====== Dataset entries ======

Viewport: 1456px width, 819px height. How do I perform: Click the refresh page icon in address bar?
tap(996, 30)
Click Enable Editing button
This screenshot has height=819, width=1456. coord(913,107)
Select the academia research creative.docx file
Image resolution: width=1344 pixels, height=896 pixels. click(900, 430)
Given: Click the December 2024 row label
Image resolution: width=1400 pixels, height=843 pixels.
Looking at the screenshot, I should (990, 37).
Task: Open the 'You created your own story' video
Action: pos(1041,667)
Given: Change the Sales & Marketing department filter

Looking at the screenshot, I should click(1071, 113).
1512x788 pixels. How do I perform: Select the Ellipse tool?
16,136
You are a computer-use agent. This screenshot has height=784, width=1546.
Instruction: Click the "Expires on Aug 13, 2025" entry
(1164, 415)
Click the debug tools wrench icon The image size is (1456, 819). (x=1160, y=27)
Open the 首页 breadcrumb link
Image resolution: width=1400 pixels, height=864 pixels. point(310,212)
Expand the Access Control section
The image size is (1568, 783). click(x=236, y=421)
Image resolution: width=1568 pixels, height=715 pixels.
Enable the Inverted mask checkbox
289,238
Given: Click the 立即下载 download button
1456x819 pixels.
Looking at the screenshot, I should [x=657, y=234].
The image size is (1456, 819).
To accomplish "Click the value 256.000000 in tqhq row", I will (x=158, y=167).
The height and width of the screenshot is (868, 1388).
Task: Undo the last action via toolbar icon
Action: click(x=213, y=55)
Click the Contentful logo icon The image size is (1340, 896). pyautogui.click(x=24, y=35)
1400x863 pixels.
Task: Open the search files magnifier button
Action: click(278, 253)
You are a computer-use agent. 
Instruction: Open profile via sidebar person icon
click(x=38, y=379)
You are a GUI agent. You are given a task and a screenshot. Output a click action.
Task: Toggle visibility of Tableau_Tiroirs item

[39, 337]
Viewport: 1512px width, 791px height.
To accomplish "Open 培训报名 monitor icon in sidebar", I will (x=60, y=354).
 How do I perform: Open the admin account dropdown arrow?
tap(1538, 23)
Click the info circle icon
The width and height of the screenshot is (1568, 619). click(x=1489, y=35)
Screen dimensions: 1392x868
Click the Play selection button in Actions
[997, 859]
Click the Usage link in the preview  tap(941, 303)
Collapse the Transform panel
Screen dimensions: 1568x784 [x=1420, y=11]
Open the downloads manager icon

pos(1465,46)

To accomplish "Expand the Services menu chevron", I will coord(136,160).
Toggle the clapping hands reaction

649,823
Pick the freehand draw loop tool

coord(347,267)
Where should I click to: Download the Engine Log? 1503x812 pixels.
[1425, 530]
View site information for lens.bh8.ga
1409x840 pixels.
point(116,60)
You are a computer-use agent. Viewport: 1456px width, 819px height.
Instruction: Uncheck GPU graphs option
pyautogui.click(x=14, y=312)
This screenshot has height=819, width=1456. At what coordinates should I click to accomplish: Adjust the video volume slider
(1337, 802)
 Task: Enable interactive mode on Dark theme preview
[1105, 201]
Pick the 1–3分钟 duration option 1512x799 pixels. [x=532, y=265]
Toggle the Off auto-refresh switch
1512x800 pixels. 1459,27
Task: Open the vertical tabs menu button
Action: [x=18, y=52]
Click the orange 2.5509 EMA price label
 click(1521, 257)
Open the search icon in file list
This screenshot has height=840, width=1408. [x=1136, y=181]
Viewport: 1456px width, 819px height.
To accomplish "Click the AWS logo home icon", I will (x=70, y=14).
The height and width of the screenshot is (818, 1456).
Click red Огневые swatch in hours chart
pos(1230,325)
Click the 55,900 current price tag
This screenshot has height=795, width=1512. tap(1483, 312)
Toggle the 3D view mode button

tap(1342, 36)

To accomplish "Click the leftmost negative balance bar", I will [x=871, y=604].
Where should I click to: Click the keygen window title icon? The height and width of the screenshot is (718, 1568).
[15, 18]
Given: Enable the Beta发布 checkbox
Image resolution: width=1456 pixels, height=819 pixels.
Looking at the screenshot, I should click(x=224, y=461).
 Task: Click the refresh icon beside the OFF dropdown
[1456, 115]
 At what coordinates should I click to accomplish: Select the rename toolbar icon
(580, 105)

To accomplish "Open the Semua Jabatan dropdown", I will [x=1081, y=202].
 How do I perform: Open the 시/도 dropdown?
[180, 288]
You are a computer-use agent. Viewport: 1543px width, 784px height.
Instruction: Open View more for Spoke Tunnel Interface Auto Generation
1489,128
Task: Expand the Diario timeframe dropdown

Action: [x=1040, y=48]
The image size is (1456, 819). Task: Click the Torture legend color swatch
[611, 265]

======

◆ Exercise brief ◆
Copy the records above exactly, from the first line through the line containing "Given: Click the December 2024 row label", and include nothing else.

◆ Task result ◆
Viewport: 1456px width, 819px height. How do I perform: Click the refresh page icon in address bar?
tap(996, 30)
Click Enable Editing button
This screenshot has height=819, width=1456. coord(913,107)
Select the academia research creative.docx file
Image resolution: width=1344 pixels, height=896 pixels. click(900, 430)
Given: Click the December 2024 row label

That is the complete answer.